Problem: Go through the data below and gather each line containing "target".
(Entries provided)
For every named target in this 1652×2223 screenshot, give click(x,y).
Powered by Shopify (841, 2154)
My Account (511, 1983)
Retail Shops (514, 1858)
(End Entries provided)
(Entries provided)
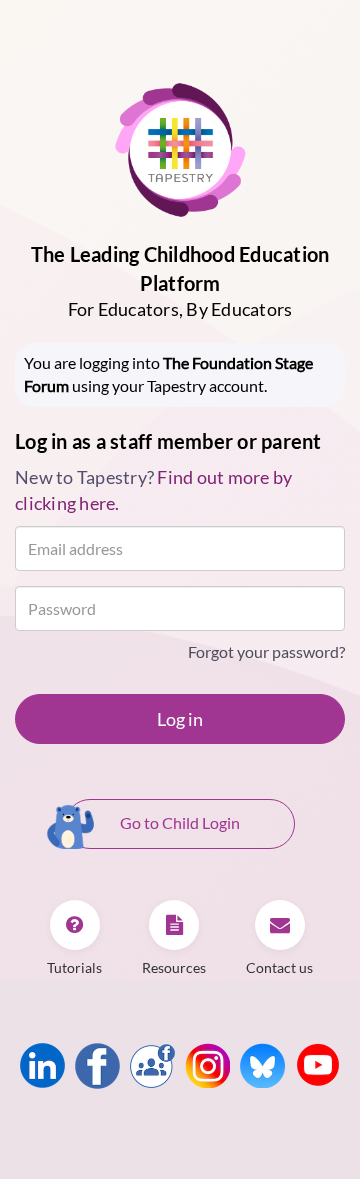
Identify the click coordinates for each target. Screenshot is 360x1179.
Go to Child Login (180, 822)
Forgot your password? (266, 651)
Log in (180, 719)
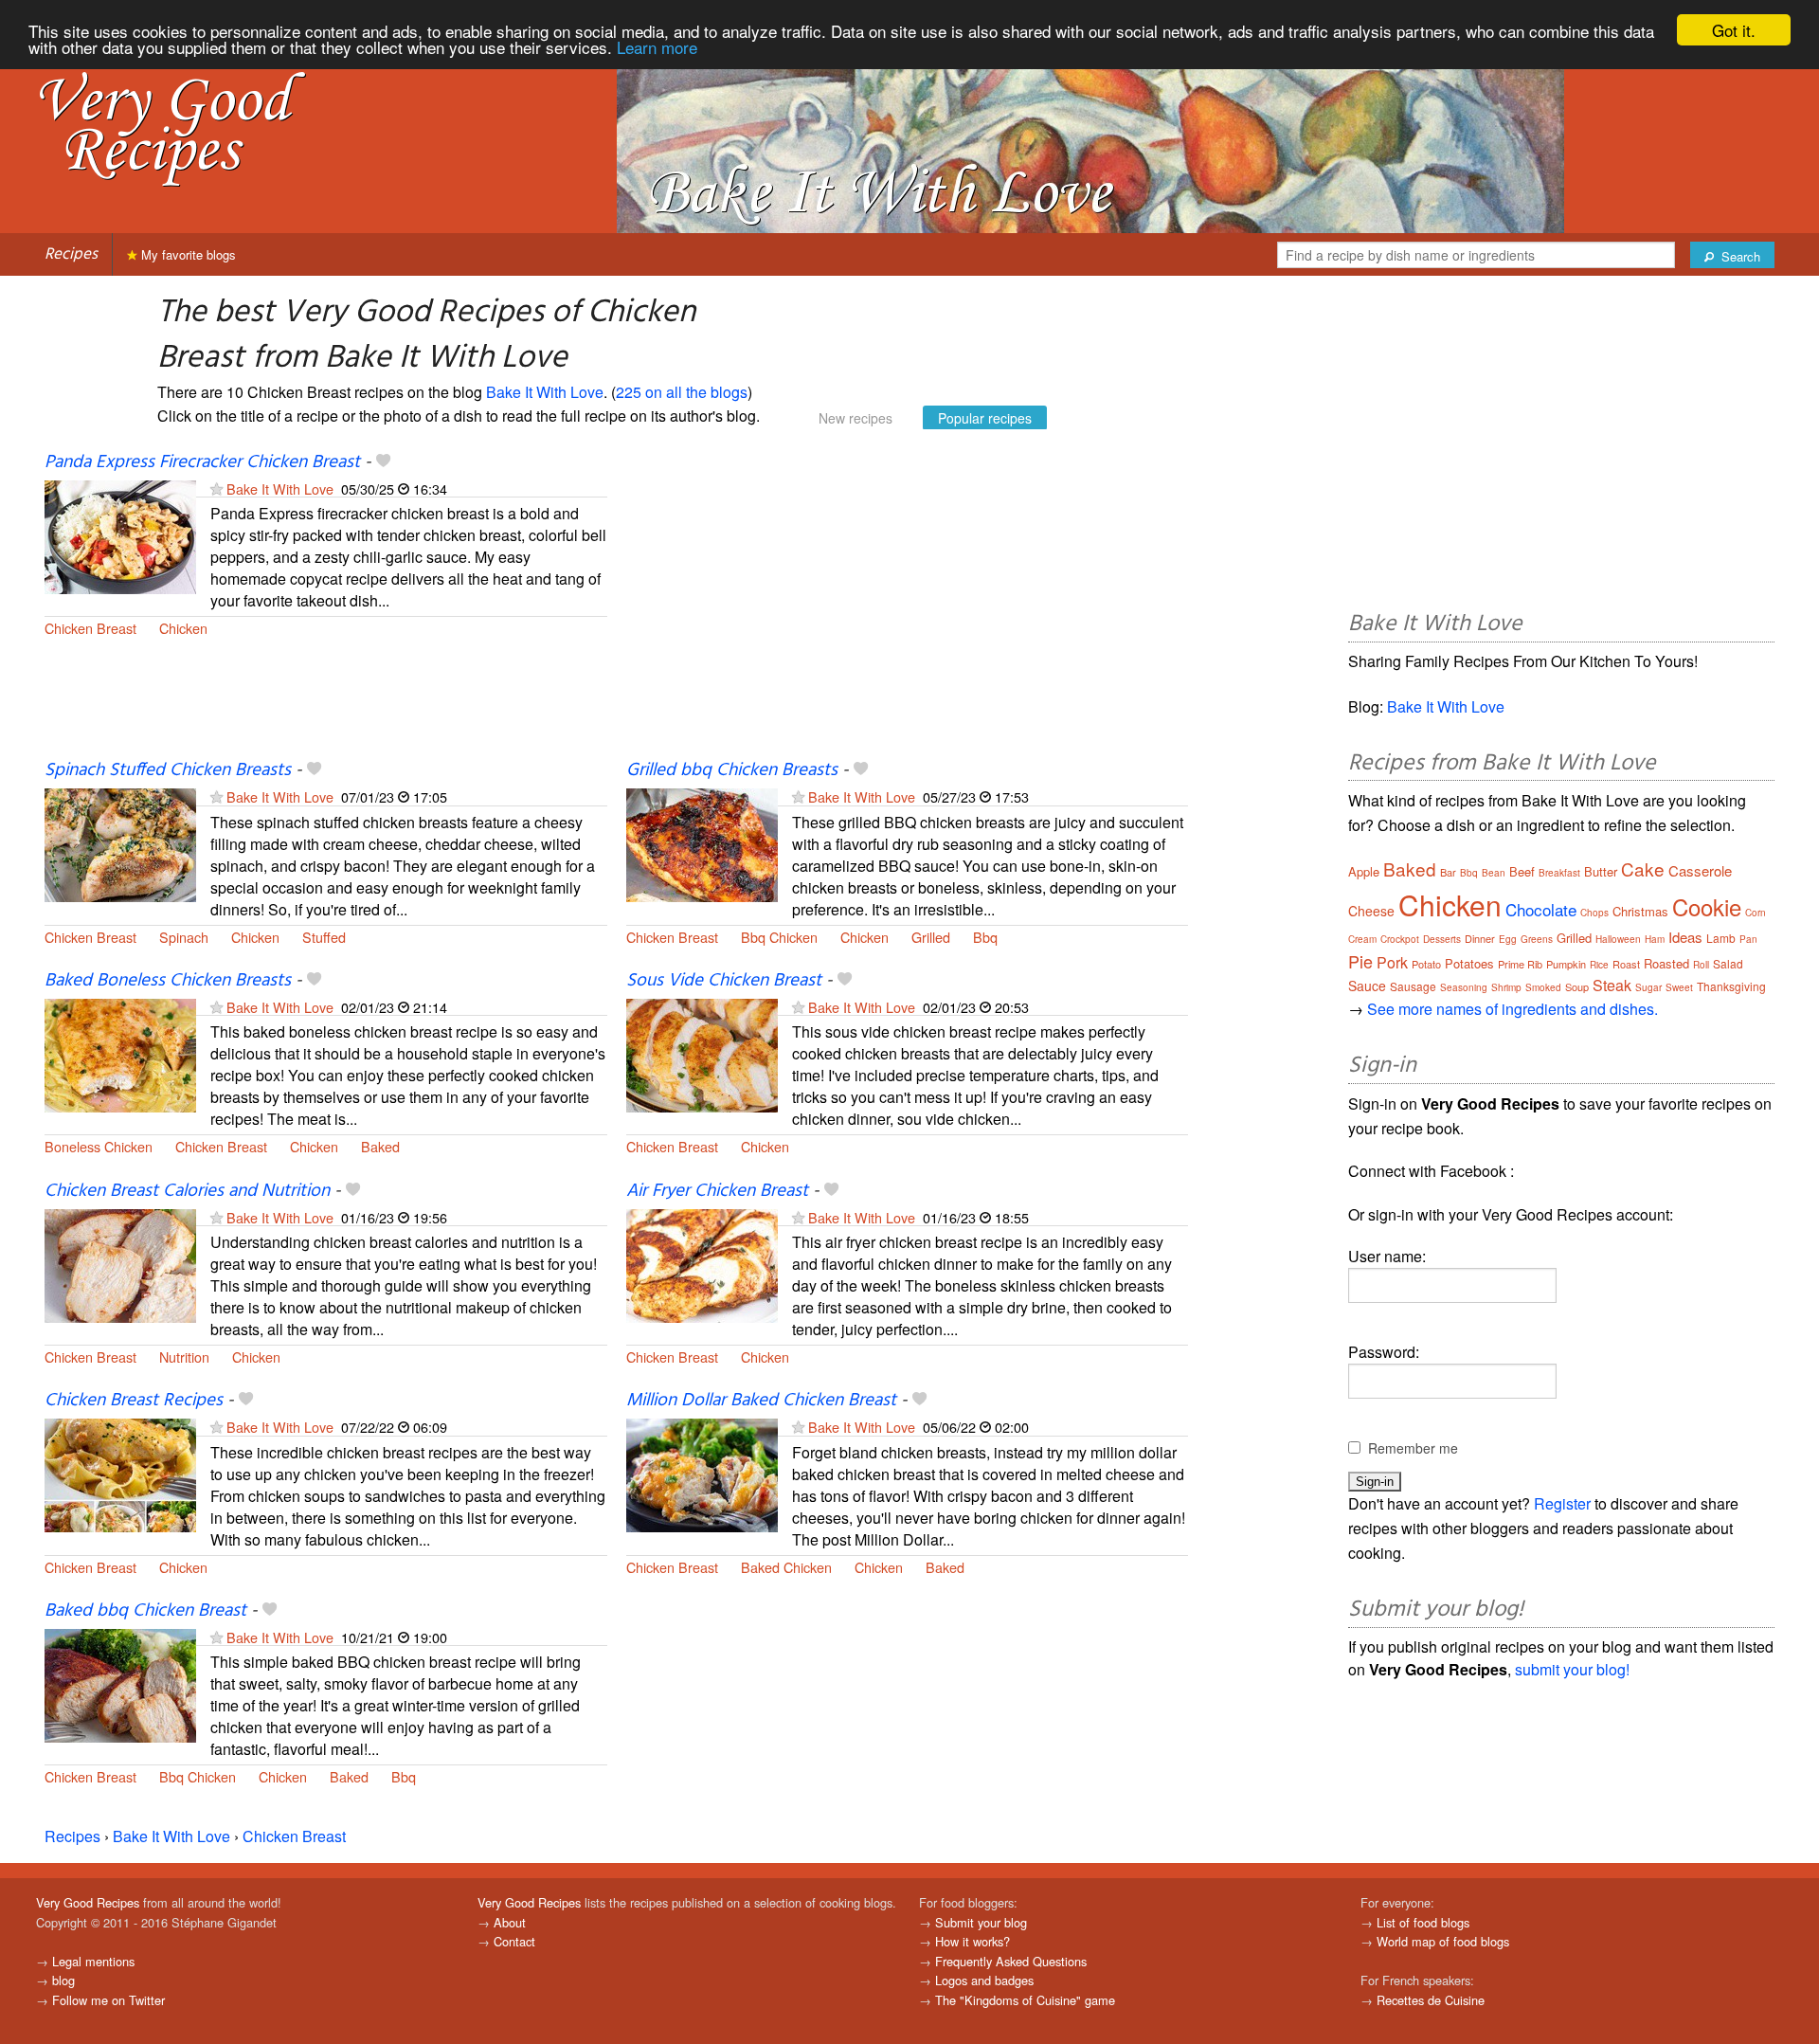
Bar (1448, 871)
(End Entries provided)
Exercise answer:
For every named target in this 1652×2223 screenshot, give click(x,y).
Identify the click coordinates for each target. Screenshot is 360x1179.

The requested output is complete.